# Windows Clients on OS X Server



## Jbumpus (Mar 17, 2009)

I have a client that wants to move to a client/server infrastructure but is not interested in the CALs and licenses mess that comes with Windows server. It is a very small network or computers (less than 10) he has expressed interest in Snow Leopard server on a Mac Mini. My question is can the windows workstation on the network use accounts set up on the OS X server directory services to log into their machines or will the integration be limited strictly to authenticating to resources on the server.
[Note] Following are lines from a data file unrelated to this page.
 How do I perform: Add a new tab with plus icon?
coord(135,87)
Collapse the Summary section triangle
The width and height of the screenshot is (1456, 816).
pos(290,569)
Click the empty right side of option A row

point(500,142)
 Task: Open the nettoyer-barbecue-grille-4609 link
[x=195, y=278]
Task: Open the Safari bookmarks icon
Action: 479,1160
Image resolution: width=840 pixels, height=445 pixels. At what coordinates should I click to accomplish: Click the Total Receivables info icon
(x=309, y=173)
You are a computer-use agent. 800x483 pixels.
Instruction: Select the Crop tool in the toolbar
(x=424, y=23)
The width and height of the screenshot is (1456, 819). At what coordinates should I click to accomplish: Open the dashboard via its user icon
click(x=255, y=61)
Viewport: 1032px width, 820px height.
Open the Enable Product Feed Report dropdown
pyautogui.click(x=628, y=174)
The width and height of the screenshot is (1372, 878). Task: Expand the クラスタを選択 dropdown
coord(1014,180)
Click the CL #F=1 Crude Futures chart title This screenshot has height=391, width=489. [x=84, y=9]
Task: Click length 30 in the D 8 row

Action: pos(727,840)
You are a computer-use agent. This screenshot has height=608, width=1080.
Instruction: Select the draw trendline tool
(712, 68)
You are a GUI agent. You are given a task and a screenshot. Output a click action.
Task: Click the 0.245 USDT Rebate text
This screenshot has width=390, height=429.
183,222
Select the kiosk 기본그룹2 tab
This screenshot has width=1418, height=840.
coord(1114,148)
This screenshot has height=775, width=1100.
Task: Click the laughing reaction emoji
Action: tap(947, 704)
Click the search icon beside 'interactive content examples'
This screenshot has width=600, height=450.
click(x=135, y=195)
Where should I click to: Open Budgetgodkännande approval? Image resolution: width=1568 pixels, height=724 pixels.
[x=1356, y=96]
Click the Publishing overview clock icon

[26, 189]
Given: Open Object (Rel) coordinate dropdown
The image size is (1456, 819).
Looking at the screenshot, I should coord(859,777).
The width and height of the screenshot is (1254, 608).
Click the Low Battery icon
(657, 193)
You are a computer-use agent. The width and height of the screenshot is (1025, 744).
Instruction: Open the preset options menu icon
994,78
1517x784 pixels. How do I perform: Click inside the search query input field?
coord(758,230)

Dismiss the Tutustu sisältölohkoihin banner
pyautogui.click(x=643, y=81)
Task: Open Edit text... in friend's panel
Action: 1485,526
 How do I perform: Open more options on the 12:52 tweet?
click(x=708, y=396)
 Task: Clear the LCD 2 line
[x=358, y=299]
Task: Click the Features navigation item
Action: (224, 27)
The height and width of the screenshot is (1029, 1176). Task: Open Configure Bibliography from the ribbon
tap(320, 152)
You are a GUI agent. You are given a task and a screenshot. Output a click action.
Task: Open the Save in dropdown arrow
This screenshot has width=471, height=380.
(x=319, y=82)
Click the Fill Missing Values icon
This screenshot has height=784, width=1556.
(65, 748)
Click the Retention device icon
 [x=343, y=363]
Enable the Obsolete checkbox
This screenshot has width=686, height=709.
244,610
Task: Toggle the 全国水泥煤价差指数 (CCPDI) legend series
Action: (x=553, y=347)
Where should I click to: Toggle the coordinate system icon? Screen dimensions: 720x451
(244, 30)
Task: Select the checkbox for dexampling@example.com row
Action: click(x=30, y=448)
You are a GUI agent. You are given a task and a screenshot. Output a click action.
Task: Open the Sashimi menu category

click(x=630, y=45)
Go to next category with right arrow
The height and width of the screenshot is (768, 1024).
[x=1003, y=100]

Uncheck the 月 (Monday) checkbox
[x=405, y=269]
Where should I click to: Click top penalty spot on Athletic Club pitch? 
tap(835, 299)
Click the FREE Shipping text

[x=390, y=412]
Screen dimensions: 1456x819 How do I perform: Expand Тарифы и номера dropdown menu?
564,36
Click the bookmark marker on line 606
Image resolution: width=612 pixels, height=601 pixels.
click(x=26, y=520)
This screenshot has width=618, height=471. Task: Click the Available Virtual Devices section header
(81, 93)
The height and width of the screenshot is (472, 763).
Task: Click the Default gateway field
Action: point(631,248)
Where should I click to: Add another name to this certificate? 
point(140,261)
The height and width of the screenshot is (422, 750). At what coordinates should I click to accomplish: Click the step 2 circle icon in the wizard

Basically I am wondering if the Snow Leopard server has the ability to act a a "Domain Controller" for the Windows clients.

Thanks


----------



## Squashman (Apr 4, 2003)

Seems like it would be cheaper to do it with Samba on Linux instead of OS X but to each his own.
http://mikeboylan.com/2010/02/guide-osx-server-as-pdc/


----------



## peterh40 (Apr 15, 2007)

Yes, its possible. You need to configure the Samba Service as a PDC so Windows PCs can join it:

http://en.wikipedia.org/wiki/Apple_Open_Directory
http://discussions.apple.com/message.jspa?messageID=9525148

http://support.apple.com/kb/index?page=search&src=support_site.home.search&locale=en_US&q=manuals
Look for Mac OS X Server manuals.


----------